Coal: Dirty Past, Hazy Future (Part 2)

  • The coal industry hopes the federal government will help them find a way to catch and store the carbon coming from smokestacks.

The coal industry got hit with expensive
pollution restrictions almost two decades ago. Now, the government’s considering putting a price on carbon dioxide emissions that cause global warming. Coal companies think they have a technological solution in a test project called FutureGen. In the
second part of our series on the future of coal, Shawn Allee looks at why they
have such high hopes for it:

Transcript

The coal industry got hit with expensive
pollution restrictions almost two decades ago. Now, the government’s considering putting a price on carbon dioxide emissions that cause global warming. Coal companies think they have a technological solution in a test project called FutureGen. In the
second part of our series on the future of coal, Shawn Allee looks at why they
have such high hopes for it:

The last time the federal government put a price on coal pollution was in 1990.

Power plants had to start paying for sulphur dioxide that came out of smoke stacks and caused acid rain.

To clean up, many burned cleaner coal.

That was bad news for Illinois miner Chris Nielsen.

He happened to mine some of the dirtiest coal.

“A good portion of the economy around here was built on coal industry. And coal mining jobs not only paid a good wage, they had terrific benefits. And as the industry went soft, people lost the best jobs they ever had.”

Cleanup technology improved, but it took nearly two decades to make burning the highest-sulpher coal economical again.

Nielsen says today, coal executives worry they’ll lose profits if the government prices carbon dioxide.

And coal miners worry they’ll lose jobs again.

The industry wants new plants that do two things: first, they capture carbon dioxide while burning coal, and then bury, or sequester this carbon dioxide – so it stays out of the atmosphere.

Nielsen says there’s a plant like that in the works, it’s called FutureGen.

“We can burn the coal in a clean, environmentally friendly manner. The FutureGen project where they were going to sequester the carbon dioxide was a terrific opportunity to show that.”

Well, Nielsen’s jumping the gun.

FutureGen hasn’t proved anything; it’s not even built.

The coal industry and the government were supposed to design and fund FutureGen, then build it in Central Illinois.

The government and coal companies fought over how much the plant would cost but now, it’s likely to move forward.

Even with a sketchy history though, the industry’s got almost no choice but to be hopeful for FutureGen.

The industry wants carbon dioxide capture and sequestration to work – otherwise, it’s gonna pay big for carbon pollution.

Not everyone’s so confident in the technology.

“We can not depend on carbon capture and sequestration to achieve greenhouse gas emissions reductions because we don’t know whether it’s going to work.”

That’s Ron Burke, with the Union of Concerned Scientists.

He says FutureGen is worth testing but it shouldn’t distract us from technology we know is low-carbon.

“There are ways to meet the greenhouse gas reductions targets that we need to meet without carbon capture and sequestration. We can do it, it’s primarily through in investing in renewable energy and energy efficiency in the near term.”

There’re energy researchers who aren’t so sure enough renewable energy like wind and solar will be available soon enough.

One is of them is Ernest Moniz at MIT.

“We have a ways to go for let’s say, solar, to scale up.
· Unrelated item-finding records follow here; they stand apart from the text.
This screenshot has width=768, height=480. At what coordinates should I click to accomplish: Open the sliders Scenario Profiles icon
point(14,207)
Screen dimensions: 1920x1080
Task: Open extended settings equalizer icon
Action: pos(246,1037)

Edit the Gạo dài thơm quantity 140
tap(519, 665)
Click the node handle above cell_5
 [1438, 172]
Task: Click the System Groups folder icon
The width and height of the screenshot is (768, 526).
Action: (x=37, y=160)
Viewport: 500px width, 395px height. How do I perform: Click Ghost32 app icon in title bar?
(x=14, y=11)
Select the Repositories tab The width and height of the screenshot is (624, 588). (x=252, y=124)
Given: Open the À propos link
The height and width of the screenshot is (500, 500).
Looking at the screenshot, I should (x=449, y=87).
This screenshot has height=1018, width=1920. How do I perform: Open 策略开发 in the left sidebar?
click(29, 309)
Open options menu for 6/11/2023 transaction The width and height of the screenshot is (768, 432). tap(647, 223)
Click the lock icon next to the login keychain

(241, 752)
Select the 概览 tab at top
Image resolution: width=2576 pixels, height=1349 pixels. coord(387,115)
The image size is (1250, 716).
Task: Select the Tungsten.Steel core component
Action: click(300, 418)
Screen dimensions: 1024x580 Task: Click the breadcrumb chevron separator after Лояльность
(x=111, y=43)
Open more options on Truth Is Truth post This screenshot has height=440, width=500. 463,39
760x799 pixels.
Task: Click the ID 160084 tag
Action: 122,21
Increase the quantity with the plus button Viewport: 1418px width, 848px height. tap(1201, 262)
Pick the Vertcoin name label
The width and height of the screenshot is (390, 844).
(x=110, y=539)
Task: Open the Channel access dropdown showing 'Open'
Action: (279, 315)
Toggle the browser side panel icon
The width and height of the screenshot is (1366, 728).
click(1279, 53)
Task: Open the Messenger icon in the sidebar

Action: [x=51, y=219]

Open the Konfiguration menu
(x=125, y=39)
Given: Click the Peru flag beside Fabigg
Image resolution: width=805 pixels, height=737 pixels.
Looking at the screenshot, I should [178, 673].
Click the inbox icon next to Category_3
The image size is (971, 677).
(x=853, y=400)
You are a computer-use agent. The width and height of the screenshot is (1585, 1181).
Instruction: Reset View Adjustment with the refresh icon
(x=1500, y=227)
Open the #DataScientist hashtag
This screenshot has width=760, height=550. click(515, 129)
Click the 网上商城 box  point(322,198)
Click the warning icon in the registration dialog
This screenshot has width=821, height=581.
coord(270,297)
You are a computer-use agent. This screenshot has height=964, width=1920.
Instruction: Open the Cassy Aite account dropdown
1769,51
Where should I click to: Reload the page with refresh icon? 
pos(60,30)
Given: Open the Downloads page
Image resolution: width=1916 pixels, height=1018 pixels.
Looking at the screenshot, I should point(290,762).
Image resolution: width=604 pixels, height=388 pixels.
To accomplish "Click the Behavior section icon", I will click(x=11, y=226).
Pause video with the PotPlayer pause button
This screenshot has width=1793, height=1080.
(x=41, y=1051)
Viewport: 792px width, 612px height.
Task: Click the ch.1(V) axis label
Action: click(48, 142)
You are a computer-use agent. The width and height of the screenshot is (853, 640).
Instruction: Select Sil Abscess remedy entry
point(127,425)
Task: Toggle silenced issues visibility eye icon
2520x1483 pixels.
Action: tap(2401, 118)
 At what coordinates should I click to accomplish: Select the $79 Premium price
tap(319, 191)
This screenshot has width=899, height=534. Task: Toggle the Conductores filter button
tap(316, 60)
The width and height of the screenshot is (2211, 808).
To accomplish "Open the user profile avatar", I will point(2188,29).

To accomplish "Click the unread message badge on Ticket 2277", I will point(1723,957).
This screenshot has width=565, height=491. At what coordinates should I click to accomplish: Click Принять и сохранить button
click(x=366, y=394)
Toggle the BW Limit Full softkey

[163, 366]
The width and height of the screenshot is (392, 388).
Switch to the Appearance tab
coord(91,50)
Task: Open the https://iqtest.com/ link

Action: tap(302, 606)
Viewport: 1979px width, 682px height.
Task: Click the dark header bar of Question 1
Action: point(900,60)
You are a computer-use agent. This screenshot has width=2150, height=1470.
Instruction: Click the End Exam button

Right now, it’s less than point 1% of our electricity.”

Coal generates nearly half our electricity.

Moniz says it won’t be easy to replace, but it might be possible to improve it.

He says its likely carbon dioxide capture and sequestration can work technically.

But he says we need to build FutureGen to answer whether it works efficiently and economically.

“Well, if we are going to establish a new technology, like sequestration, and be able to have it not only demonstrated but then deployed and implemented, that means we would need to start, preferably yesterday, but at worst, today.”

For Moniz, FutureGen could be clean coal’s first major test – not just of whether it works – but whether it’s too expensive.

For The Environment Report, I’m Shawn Allee.